Hi Playmakers,
I’m sitting here cooking up a pot of marinara, as I start assembling my first Christmas Eve lasagna. I had no idea until a few days ago that this dish was a popular one to serve up before the big holiday, but it sounded like a fun idea. So, I decided to kick off this new tradition this year.
As a new mom, this is a year of new traditions for me. But last year was very different.
A year ago, our home was empty and quiet. It marked the end of one of the hardest years of my life. Our journey to parenthood had been long and arduous — with a significant impact on our marriage, well-being, and bank account. My dog of nearly 15 years had passed away that spring, leaving me mourning my youth and facing a crippling millennial realization of mortality. Coupled with professional challenges and burnout, I also had no idea if my business would survive in the next year.
A few months prior, I had tried to, quite literally, run from my problems by packing my dog’s ashes in my bag and driving from California to the Arctic Circle with my husband. I deleted social media. I ignored emails. I totally erased myself from existence.

400 miles south of the Arctic Circle in Kluane National Park in the Yukon Territory
Spoiler: running from your problems doesn’t work (it can sure be a pretty distraction, however.)
Now, back to Christmas Eve 2024.
I remember looking in the mirror, barely even recognizing myself, and wondering, “Where did I go wrong?” The joy of a youthful glow had long sunken away from my face.
A few weeks later, I would become pregnant with my son, Roman. A month after that, a call would change my life and the course of my business. A spark of inspiration — something I had long forgotten — started to appear.
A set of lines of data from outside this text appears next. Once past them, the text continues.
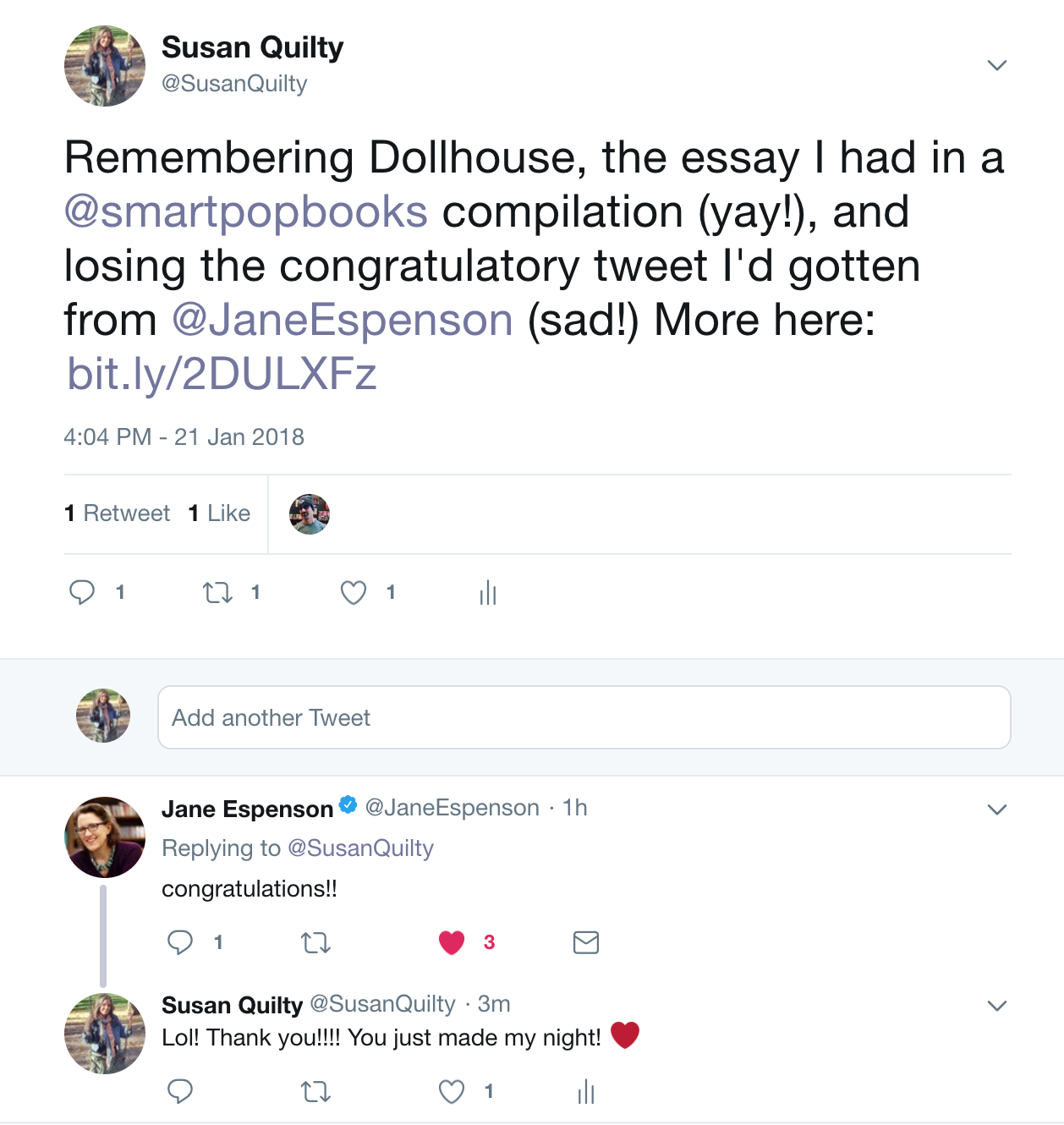Send Jane Espenson's tweet via direct message
Image resolution: width=1064 pixels, height=1125 pixels.
click(x=585, y=942)
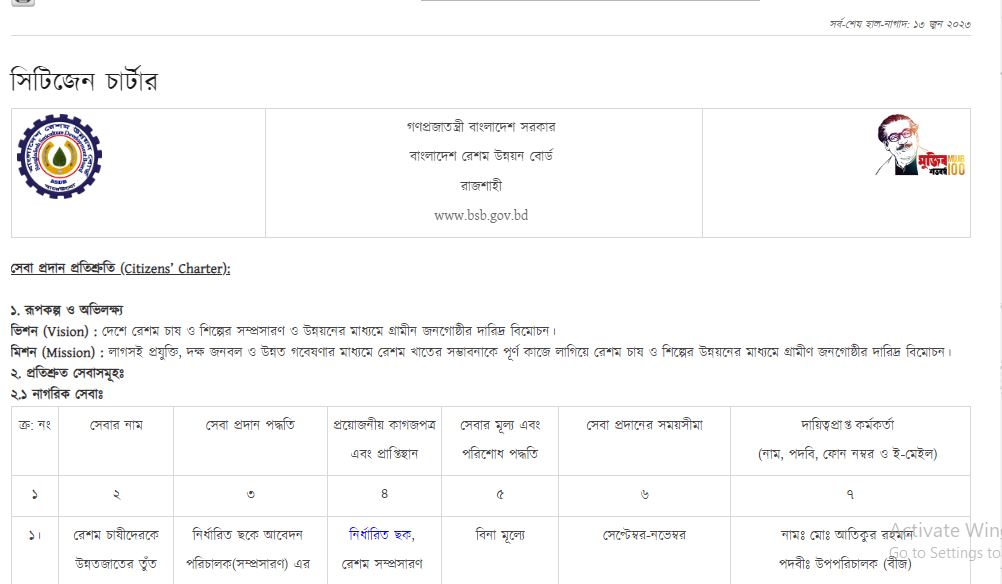The image size is (1002, 584).
Task: Click the দায়িত্বপ্রাপ্ত কর্মকর্তা column header
Action: [x=846, y=425]
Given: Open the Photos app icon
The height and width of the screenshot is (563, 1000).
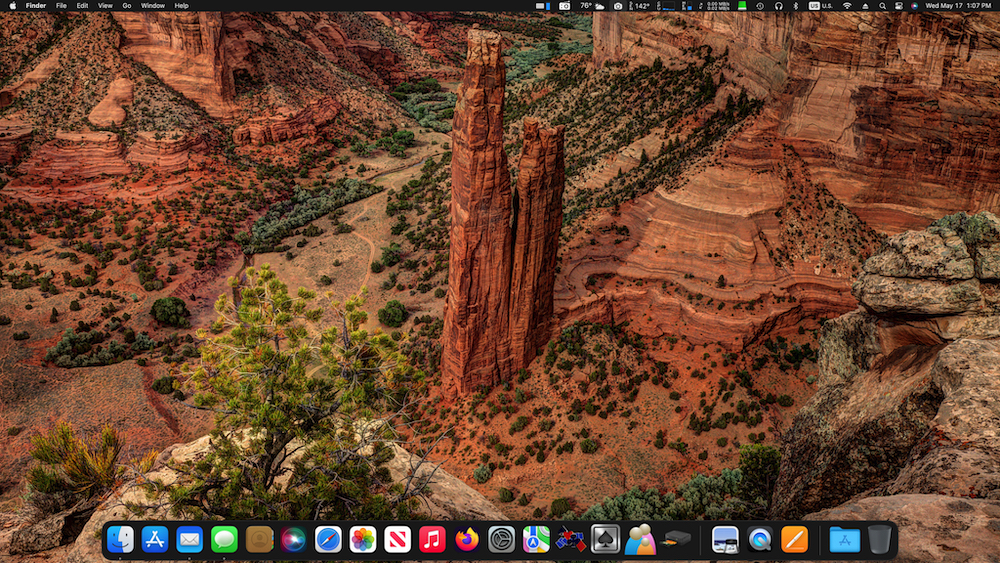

The long winter began to clear.
The hardest season of my life laid to rest, and the brightest moments of life soon came.
Today, as I stir this pot of marinara, I think about how much has changed in one single year. How far my professional and personal life has come. How an unforeseeable future laid ahead of me. How big my appetite has grown to build ambitiously this year, when only a year ago I was hiding from sight.
I tell you this story not because I want to gloat or brag about a picturesque life. In fact, it is quite the opposite. I want you to know that whether or not this is the holiday you had imagined for yourself, the most important gift you can give yourself is simple:
Bet on you.
You are your own biggest cheerleader. Never count yourself out. Never short your potential. The world has enough naysayers, so don’t be your own worst enemy.
The good times will come and go, but it is you that will remain. Get comfortable being you. Keep reaching for the life you want. Keep going.
And never stop asking yourself, “Why not me?”
Happy holidays.

Pav, Roman, and I, celebrating our first holiday
With love,
Jenny, Pav, and Roman
P.S. What’s your holiday menu looking like this year?